Fix: Mitigate Arbitrary File Write (Path Traversal) Validation Bypass

[ArshVermaGit]

Description

This PR addresses a critical Path Traversal vulnerability in the /api/scripts/save and /api/scripts/import_github endpoints that allowed an attacker to perform an Arbitrary File Write.

Previously, these endpoints attempted to validate the file path using validate_safe_path, which successfully checked path boundaries.

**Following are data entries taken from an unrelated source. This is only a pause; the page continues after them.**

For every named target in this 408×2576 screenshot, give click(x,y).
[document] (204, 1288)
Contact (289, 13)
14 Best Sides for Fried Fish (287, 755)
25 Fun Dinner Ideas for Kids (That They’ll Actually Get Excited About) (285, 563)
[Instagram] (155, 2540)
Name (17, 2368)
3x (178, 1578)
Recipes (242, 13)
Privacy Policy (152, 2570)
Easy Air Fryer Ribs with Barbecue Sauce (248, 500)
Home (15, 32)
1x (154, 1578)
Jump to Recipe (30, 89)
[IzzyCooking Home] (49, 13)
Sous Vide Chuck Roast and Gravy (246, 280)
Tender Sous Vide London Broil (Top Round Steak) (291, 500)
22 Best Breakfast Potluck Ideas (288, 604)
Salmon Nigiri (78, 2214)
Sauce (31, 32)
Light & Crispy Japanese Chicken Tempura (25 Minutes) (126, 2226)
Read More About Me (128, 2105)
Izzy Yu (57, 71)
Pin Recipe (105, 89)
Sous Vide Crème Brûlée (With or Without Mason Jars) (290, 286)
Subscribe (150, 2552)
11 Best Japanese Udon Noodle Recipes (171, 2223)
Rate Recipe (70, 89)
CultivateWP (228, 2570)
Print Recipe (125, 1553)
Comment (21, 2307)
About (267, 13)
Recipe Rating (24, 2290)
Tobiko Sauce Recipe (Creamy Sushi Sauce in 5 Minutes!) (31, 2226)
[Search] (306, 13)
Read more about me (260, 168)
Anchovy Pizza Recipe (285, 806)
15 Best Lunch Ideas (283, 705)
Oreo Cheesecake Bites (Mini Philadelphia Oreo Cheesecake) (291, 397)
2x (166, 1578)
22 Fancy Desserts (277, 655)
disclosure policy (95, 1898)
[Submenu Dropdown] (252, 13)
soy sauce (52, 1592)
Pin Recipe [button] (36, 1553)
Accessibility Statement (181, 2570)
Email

However, immediately following validation, the logic contained a flaw where it dynamically rebuilt the absolute path by re-appending the unsanitized filename variable:

# Vulnerable logic that was removed:
full_path = os.path.join(os.path.dirname(full_path), filename)

Because the filename variable could still contain ../ traversal sequences, this operation effectively re-introduced the traversal relative to the safe directory, completely bypassing the validation and allowing files to be written anywhere on the host filesystem.

Resolved Issue

Resolves #126

Changes Made

• Removed Flawed Path Reassignment: Deleted the vulnerable os.path.join line in both the save_script and import_github functions.
• The file writing mechanism now strictly relies on the absolute path string securely resolved and returned by validate_safe_path(SCRIPTS_DIR, rel_path).

Security Impact

By preventing unsanitized filenames from being blindly joined to validated directory paths, the application is now secure against arbitrary file writes. All file operations are strictly confined to the scripts/ directory, preventing attackers from overwriting critical system files or injecting backdoors.

Testing

• Verified standard script creation and GitHub importing work as expected.
• Attempted to save a script with the filename ../pwn.sh.
• Confirmed that the file was safely constrained within the scripts/ directory rather than escaping to the system root.

[ArshVermaGit]

Hi @siddu-k ! Issue #126 has been resolved. Please review the PR and merge it under GSSoC. Thanks!